Once laboratory workflows become connected, new capabilities begin to emerge. Scheduling systems can dynamically optimize workflow execution in real time. Data moves automatically across instruments and software platforms. Robots coordinate sample movement with minimal human intervention. Scientists gain centralized visibility into laboratory operations rather than managing disconnected systems independently.
Most importantly, connected infrastructure creates the conditions necessary for artificial intelligence and autonomous laboratory operations to scale effectively.
This shift is happening as laboratories face growing pressure to accelerate timelines, support increasingly complex biologics workflows, and manage rapidly expanding data volumes.
Traditional approaches built around fragmented systems and manual coordination are becoming difficult to scale efficiently.
The rise of the Digital Lab OS
The orchestrated lab offers a different operational model. One built around connected workflows, integrated data environments, and intelligent coordination across the laboratory. In many ways, it resembles a Digital Lab OS, a laboratory operating system that coordinates instruments, software, workflows, and data behind the scenes.
Artificial intelligence is becoming an increasingly important layer of modern laboratory operations. AI-enabled systems are being used to support experimental optimization, anomaly detection, predictive maintenance, and workflow scheduling. However, these capabilities depend heavily on connected infrastructure and accessible data. In fragmented environments, valuable information often remains isolated across disconnected systems, limiting the effectiveness of intelligent automation.
Connected and orchestrated workflows help solve this challenge by creating interoperable data environments capable of supporting AI-driven laboratory operations at scale
Connected and orchestrated workflows [create] interoperable data environments capable of supporting AI-driven laboratory operations at scale”
Within a Digital Lab OS, scientists focus on scientific analysis and decision-making while orchestration platforms manage workflow coordination in the background. Platforms such as the Thermo Fisher™ Connect Enterprise Platform illustrate how laboratories are beginning to unify automation, workflow coordination, and informatics within centralized digital ecosystems. Similarly, Thermo Scientific™ Momentum™ Workflow Scheduling Software coordinates workflows across robotics, analytical instruments, and laboratory automation systems through dynamic scheduling and real-time workflow management.
These orchestration platforms are becoming increasingly important as laboratories move toward the Digital Lab OS vision and more autonomous operations.
Building the foundation for autonomous science
In autonomous environments, robotics transport samples automatically between systems while scheduling software continuously optimizes workflow execution. Instruments communicate in real time, inventory systems monitor reagent availability, and data moves automatically across connected workflows. AI-enabled analytics platforms can help identify bottlenecks, optimize processes, and support adaptive decision-making during workflow execution.
Some laboratories are already operating continuously with minimal overnight staffing by combining robotics, workflow orchestration, and a connected digital infrastructure.
A practical path to transformation
For most organizations, the path to an orchestrated lab is gradual rather than a complete transformation undertaken all at once.

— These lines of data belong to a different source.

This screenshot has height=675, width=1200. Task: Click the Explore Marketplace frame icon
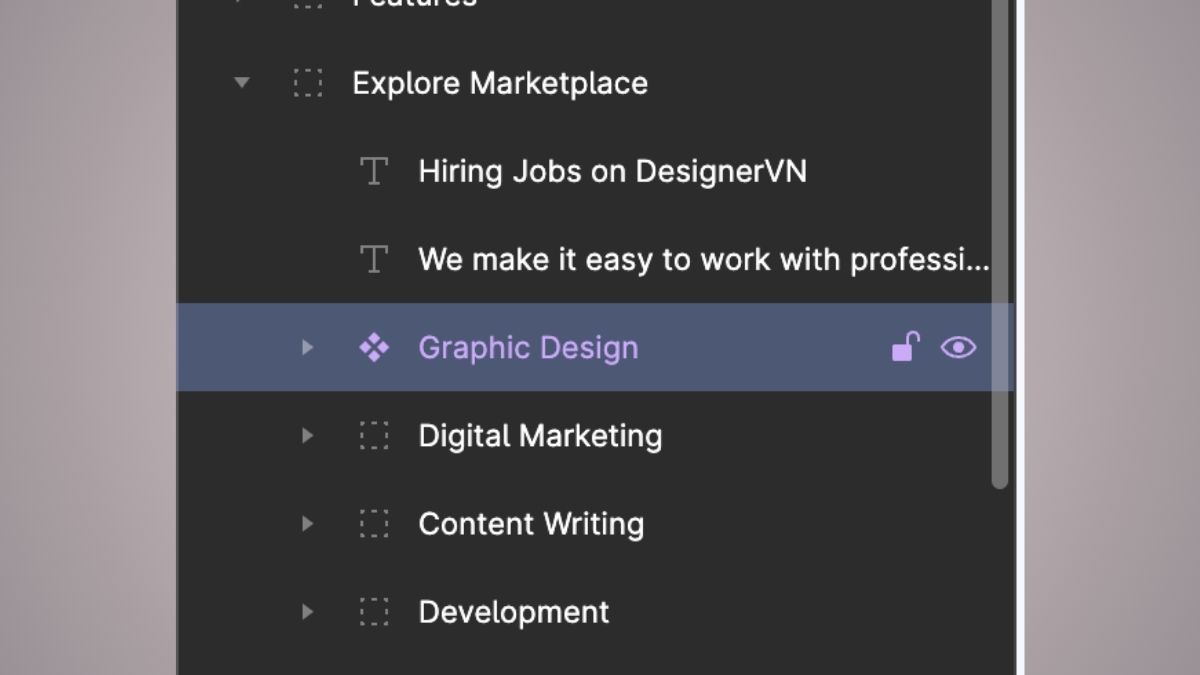tap(308, 83)

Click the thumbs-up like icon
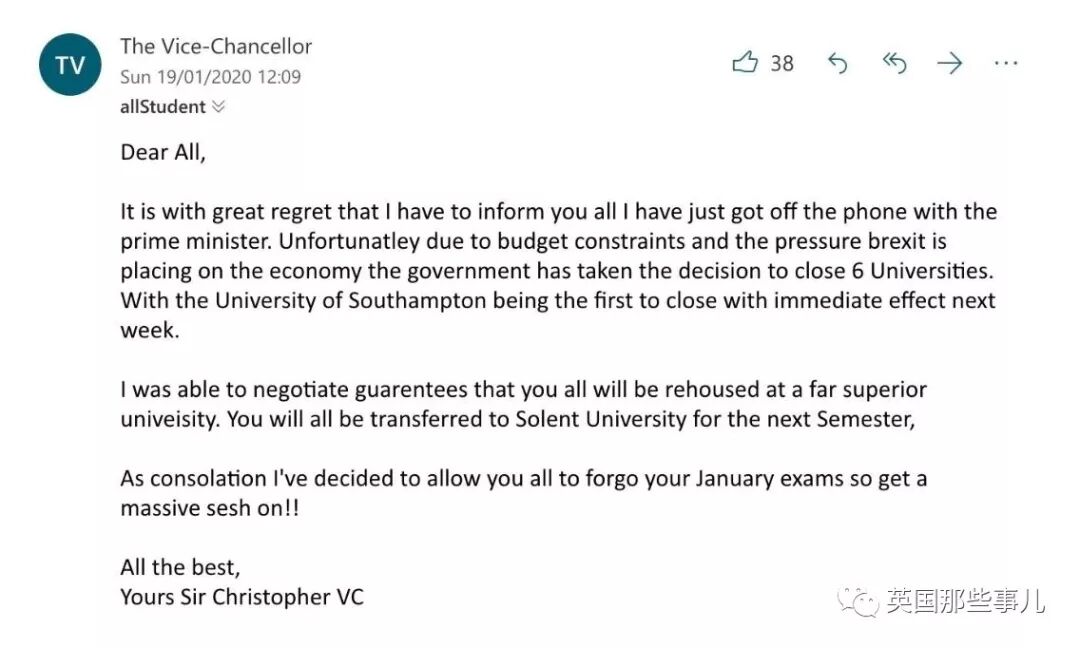pyautogui.click(x=745, y=63)
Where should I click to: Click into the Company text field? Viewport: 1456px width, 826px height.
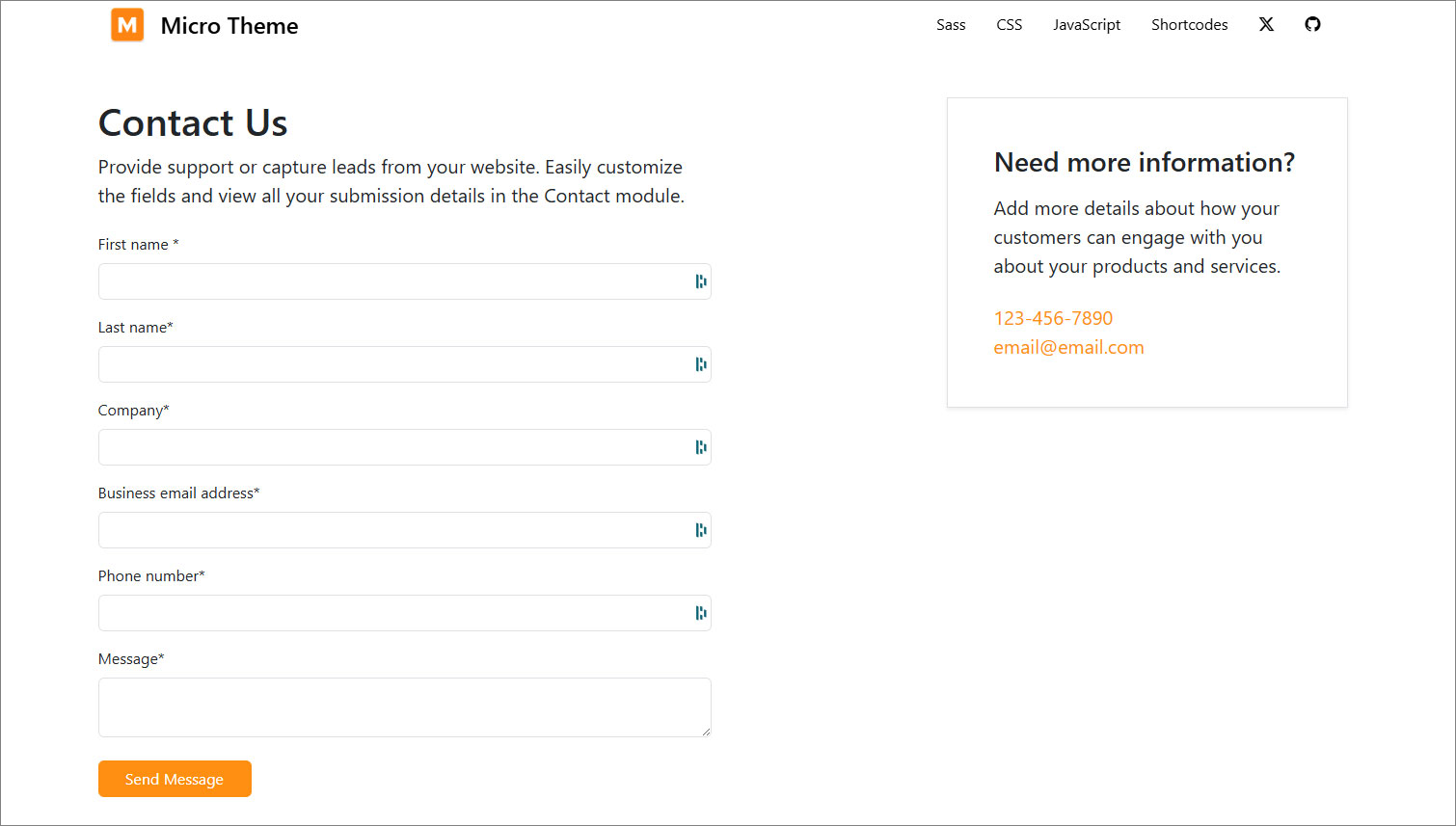391,447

Laboratories typically evolve gradually through stages of digitization, standardization, integration, and intelligent orchestration. The most successful strategies focus on connecting existing systems incrementally rather than replacing infrastructure entirely. Organizations often begin with high-value workflows, integrate data environments over time, and expand orchestration capabilities gradually across laboratory operations.
This phased approach reduces operational disruption while allowing teams to demonstrate measurable value early in the transformation process.
Flexibility also remains essential. Most labs operate mixed-vendor environments developed over many years. Effective orchestration strategies therefore prioritize interoperability and open integration capabilities that allow existing systems to work together more effectively.
Creating a better scientific experience
Beyond operational efficiency, connected laboratory operations also improve the scientific experience itself.
Scientists should not spend large portions of their time coordinating schedules, moving data manually, or troubleshooting disconnected systems. By reducing these burdens, laboratories can help scientific teams spend more time generating insights, advancing research, and focusing on higher-value work.
The future laboratory will be defined by intelligent coordination across workflows, data, automation, and informatics. As laboratories continue to evolve toward more connected and adaptive operating models, the foundations being built today will enable the next generation of intelligent and autonomous science.